As seen from the neighbours on each side, this bridge infill would appear to have the same house and garage massing as any other non-infill building in the area, allowed within the current zoning. Unlike many new infill projects, living next to the case study is not a negative since the added density is not visible or is below grade.
Roof
The operable roof of the bridge infill is the most dynamic element. We designed an apparatus that would open on sunny days so kids from the childcare inside the infill or from the local area can play on the roof, with few chances of losing stray balls because the roof’s edges are turned up to deflect stray balls inward. If it rains, the roof will close to make another play space, possibly for younger kids who don’t want to play on the covered street below.
The added benefit is that the covered area under the bridge will double when the roof is open, making it well-suited to larger markets, barbeques, or less frequent festivals. We tested this idea with a short movie and new types of visualizations that mimicked the distinctly non-architectural tones and colours of graphic novels from Japan. This infill is repeatable at any similar site. The operable roof does not add any floor area, so the infill’s feasibility works with or without the operable roof option.
This case study was considered with commercial, childcare, or community service occupancies in mind. This case study infill suits residential uses, too. We chose to test residential infill ideas in another case study at 4411 Main Street.
Experimental Text
This case study was described through the eyes of a preteen who lives across the street. Imagining actors with realistic biases and opinions made it easier to imagine the value of this infill.
Process Note
We produced an animated Blender movie in-house. In the style of a Japanese graphic novel, we explored how an operable roof device could catch flyaway balls while children play, make a rooftop space to play outside when it rains or double the street-level outdoor space for larger gatherings.
Super Short Sentences
D’Arcy
Vancouver doesn’t have enough places to play and socialize outdoors, out of the rain. Streets cover much of the city, but they are under-utilized. If typical answers to the Missing Middle problem usually mean someone loses, why not locate all new density where no one sees it? Win-win is possible.
Kelsey
Public space above a roadway with an operable roof referencing the playfulness of railroad crossing arms.
Jonny
Background: An under-used street and two under-utilized residential lots.

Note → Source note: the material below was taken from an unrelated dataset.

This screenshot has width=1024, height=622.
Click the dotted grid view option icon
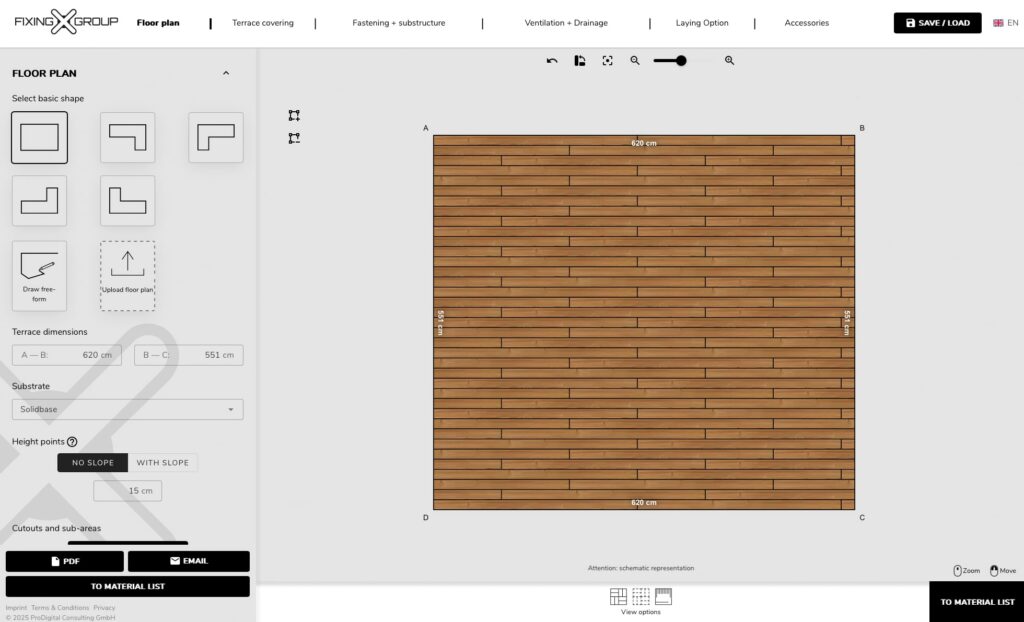641,597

29th crossing literally bridges two residential lots with “Raincouver” friendly outdoor public space in addition to livable homes for several families.
Jesse
How dense (in living space and community programming) can a project be in a single-family residential area but still be contextually sensitive?
Alex
Children’s play space above an active roadway.
Mary
“Tell me without telling me you are building more.”
*Mixing Middle toys with the idea of making FSR-2.5 the new FSR-1.
*#TheTellMe Challenge on TikTok
Shane
The Mixing Middle is a project that asks a simple question: Why should we as terrestrial beings reach for the sky and the stars with such hubris when we can humbly burrow into the earth like the noble mole?
Breana
A bridge not meant for bridging, but instead for shelter and inhabitation.
This exploration is part of an ongoing speculative project that began as doctoral research. The collaborative case studies test ideas that will inform future built work. A new design methodology using unconventional techniques explores how to delay aesthetics and form in a search for utility-driven, human-focused projects. Architecture’s status quo is questioned through an optimistic but contrarian lens.